-- Listed entries follows --

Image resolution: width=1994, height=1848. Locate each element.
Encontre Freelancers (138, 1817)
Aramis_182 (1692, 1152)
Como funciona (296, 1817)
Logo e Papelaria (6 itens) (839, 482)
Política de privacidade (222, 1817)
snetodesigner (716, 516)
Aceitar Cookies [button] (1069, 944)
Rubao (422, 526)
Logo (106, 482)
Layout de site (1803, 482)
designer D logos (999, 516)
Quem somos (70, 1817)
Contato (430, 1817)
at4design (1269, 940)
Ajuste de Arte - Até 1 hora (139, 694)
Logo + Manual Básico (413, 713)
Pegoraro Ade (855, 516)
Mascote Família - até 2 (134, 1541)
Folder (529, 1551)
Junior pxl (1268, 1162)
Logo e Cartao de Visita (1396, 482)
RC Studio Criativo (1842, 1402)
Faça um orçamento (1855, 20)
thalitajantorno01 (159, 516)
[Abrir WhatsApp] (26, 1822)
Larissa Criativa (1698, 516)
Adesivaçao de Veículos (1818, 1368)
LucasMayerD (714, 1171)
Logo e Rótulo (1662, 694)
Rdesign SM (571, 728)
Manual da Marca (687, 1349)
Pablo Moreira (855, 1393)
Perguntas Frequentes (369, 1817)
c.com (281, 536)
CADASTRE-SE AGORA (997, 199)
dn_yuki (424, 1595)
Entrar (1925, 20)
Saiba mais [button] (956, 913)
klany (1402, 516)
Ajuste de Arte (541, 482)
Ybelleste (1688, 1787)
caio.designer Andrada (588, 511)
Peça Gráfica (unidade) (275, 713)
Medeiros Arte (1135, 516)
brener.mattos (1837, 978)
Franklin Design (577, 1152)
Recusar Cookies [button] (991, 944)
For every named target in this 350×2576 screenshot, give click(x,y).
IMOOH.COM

-- Listed entries concluded --

» What to do
Send back the lines of the records word for word, from the very first through the line containing "Layout de site (1803, 482)".

» Result for this exercise
Image resolution: width=1994, height=1848. Locate each element.
Encontre Freelancers (138, 1817)
Aramis_182 (1692, 1152)
Como funciona (296, 1817)
Logo e Papelaria (6 itens) (839, 482)
Política de privacidade (222, 1817)
snetodesigner (716, 516)
Aceitar Cookies [button] (1069, 944)
Rubao (422, 526)
Logo (106, 482)
Layout de site (1803, 482)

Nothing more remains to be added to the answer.